## Task brief
Check each line of the listing below for the string "computer", and give only how many lines hold it.
++++++++++
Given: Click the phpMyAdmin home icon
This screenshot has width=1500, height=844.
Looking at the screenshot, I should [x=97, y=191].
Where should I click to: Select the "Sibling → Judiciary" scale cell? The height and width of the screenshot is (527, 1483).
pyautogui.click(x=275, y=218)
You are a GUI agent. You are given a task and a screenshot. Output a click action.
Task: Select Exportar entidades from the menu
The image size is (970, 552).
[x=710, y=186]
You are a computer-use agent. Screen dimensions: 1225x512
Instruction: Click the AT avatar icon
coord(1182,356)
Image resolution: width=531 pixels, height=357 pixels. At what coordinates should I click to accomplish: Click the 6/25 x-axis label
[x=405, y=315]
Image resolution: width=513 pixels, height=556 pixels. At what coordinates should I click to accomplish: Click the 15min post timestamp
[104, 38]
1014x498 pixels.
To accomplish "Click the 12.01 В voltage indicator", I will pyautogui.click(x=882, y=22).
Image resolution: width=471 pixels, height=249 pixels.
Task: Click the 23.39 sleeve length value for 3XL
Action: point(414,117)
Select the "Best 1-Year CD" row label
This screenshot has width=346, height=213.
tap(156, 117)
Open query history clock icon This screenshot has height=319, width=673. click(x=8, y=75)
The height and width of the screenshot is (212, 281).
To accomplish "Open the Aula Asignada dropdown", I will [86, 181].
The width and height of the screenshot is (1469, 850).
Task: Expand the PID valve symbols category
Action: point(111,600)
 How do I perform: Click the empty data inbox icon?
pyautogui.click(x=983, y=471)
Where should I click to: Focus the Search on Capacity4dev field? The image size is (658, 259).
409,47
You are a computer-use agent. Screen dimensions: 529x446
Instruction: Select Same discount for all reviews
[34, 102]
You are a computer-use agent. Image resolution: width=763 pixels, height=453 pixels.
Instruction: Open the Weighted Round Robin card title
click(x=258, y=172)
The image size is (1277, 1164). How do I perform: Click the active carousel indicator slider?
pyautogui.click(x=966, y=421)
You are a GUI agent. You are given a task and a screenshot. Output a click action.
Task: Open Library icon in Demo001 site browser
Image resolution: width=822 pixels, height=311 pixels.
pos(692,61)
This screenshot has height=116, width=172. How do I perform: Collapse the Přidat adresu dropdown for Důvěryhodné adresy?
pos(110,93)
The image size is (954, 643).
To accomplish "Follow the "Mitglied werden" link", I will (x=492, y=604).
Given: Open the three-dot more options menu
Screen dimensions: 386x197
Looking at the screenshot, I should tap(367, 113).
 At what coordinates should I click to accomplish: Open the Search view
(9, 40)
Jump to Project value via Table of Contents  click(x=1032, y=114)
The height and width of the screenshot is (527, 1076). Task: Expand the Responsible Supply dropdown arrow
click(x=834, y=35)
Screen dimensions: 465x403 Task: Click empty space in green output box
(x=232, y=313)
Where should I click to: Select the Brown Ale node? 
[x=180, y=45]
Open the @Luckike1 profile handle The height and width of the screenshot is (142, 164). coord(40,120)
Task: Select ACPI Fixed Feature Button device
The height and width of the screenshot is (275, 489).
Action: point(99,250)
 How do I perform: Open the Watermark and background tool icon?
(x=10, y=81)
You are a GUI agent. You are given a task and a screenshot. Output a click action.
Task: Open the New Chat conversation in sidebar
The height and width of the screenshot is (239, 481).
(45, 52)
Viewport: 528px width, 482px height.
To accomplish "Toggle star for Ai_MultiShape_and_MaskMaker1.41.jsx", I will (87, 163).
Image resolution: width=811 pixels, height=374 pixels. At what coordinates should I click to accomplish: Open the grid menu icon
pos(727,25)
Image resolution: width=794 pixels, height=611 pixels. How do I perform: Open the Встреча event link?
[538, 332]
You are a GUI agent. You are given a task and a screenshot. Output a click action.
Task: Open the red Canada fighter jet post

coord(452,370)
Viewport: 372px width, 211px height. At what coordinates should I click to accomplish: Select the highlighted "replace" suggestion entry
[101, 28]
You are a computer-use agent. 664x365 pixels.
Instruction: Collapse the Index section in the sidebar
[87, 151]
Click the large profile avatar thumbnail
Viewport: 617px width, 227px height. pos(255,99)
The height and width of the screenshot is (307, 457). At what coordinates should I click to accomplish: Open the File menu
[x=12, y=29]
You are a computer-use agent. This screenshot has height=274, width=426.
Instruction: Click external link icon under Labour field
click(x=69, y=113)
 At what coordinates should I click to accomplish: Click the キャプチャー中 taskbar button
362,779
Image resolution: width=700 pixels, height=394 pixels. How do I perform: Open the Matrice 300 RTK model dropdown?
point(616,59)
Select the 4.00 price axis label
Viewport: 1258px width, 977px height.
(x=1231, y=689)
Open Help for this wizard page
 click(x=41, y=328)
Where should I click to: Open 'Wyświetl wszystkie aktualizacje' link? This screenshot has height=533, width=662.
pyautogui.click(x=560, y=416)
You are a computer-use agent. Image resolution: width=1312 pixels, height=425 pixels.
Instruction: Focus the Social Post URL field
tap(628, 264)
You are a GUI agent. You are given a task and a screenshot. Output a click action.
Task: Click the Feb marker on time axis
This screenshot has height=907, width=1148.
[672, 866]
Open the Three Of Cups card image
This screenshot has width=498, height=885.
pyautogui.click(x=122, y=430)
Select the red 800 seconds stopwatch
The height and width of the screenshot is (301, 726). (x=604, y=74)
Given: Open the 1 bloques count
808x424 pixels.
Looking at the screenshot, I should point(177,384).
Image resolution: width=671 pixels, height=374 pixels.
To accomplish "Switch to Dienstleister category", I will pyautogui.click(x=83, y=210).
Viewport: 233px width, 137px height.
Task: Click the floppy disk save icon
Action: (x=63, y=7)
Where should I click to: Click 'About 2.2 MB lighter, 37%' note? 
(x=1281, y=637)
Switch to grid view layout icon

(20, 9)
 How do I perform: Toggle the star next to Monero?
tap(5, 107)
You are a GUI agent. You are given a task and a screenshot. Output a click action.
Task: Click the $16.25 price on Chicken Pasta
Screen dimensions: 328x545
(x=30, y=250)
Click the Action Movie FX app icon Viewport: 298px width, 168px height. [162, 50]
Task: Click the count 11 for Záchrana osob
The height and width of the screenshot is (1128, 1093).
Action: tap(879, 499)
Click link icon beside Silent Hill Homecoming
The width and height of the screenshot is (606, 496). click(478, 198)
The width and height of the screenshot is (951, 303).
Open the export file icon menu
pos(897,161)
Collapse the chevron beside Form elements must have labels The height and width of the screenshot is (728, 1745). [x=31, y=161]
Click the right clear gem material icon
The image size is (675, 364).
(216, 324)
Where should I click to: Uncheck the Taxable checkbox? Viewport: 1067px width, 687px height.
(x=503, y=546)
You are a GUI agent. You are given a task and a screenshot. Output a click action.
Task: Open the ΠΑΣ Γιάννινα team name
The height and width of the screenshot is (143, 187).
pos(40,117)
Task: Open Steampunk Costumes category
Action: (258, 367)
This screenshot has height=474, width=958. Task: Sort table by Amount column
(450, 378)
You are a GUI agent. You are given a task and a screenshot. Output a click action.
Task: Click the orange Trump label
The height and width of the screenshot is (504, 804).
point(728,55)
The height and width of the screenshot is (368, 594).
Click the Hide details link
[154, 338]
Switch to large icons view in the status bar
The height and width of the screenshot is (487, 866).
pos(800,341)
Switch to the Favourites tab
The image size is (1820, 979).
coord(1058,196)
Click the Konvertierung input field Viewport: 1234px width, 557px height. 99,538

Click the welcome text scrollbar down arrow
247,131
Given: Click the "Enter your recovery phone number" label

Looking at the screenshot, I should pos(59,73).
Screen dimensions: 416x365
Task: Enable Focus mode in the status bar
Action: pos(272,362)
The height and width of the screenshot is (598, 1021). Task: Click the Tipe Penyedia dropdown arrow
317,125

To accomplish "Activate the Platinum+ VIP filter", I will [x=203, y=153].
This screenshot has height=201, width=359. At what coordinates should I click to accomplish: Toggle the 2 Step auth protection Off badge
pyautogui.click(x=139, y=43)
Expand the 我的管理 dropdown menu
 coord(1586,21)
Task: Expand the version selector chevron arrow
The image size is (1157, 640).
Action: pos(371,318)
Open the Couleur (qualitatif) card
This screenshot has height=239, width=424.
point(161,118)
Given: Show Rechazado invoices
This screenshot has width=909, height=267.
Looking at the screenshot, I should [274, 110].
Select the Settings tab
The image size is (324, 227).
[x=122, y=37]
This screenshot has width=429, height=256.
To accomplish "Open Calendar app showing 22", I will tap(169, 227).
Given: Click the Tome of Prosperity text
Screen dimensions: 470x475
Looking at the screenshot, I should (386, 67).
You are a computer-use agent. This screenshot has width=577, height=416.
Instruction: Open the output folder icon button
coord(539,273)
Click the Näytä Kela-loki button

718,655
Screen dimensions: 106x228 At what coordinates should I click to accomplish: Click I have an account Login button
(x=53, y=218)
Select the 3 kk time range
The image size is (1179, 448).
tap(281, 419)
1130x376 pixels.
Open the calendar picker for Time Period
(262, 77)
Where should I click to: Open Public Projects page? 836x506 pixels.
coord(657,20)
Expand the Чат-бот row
++++++++++
## Task answer
7